Now, I'm a strange conservative because I'm a strange person. By that, I mean that I have made political philosophy a much deeper area of study and thought than the vast majority of Americans. My liberalism--that is, American conservatism--is grounded in a conception of the proper scope of government that also happened to be the major contributor to the United States Constitution. It has its roots in John Locke, the Baron de Montesquieu, and several others. This conception was transmitted to me partially through my father, and partially through a man I consider to be an intellectual hero nearly unparalleled in American history: William F. Buckley. It is not based on feelings or good intentions; it is a intellectual belief.
Doubtless, the political views of some conservatives stems from a respect for authority, purity, and the in-group. But my classical liberalism, and those of many of my friends, is based specifically on government non-intervention, and none of those moral values from which conservatives' views supposedly stem. But it is easy to see how a liberal, like those whose research is used to support the article's argument, would perceive conservatives' values in this way.
When progressives look at policy, they do indeed look at its effects on various groups. In fact, this is their main viewpoint for policy. Their intent is to make groups equal; thus, affirmative action counteracts the corrupt power relationships between race and gender groups, progressive income taxation counteracts the corrupt power relationships between rich and poor, etc. From this standpoint, it is easy to see how conservative views could be seen as deliberately unequalizing. In some cases, particularly the issue of gay marriage, this might possibly be a fair characterization. But in the case of flat taxation, lowered government spending, and decreases in government services, conservative concerns are not about power relationships between citizen groups, but simply between the government and the citizenry.

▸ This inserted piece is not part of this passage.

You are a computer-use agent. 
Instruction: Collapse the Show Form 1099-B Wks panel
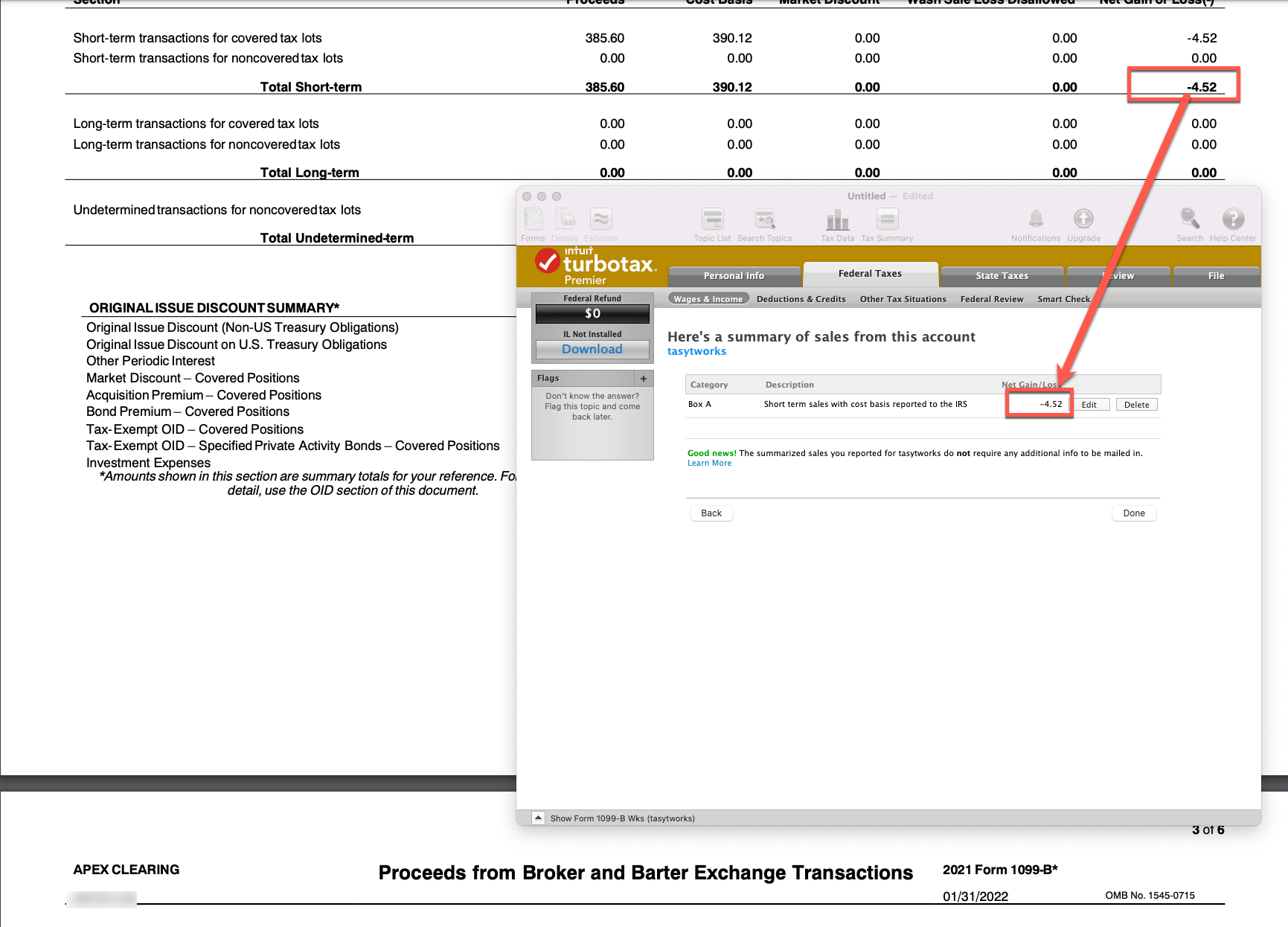click(537, 818)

This concept is so foreign to most modern liberals' minds--and to the minds of people in general, often--that it usually does not even occur to them. When it is made explicit, it is more often an object of wonder than a position seriously to be debated. More harmfully, history has been often written by Progressives--whose devotion to cartoonish images of reality that constitute a sort of modern Big Lie is legendary and continues to this day--who have forgotten many important details of that important time in our nation's history when progressivism overtook classical liberalism as the nation's most influential political philosophy. (This is the reason that I consider Jonah Goldberg's book to be so crucial to a real understanding of America's political history, as well as modern liberalism in general.)
Are conservatives evil? Dumb? Morally different? Not at all; they are the out-group of an elite cultural liberalism that, contrary to conventional wisdom, favors above all things purity, the in-group, and respect for the authority of government.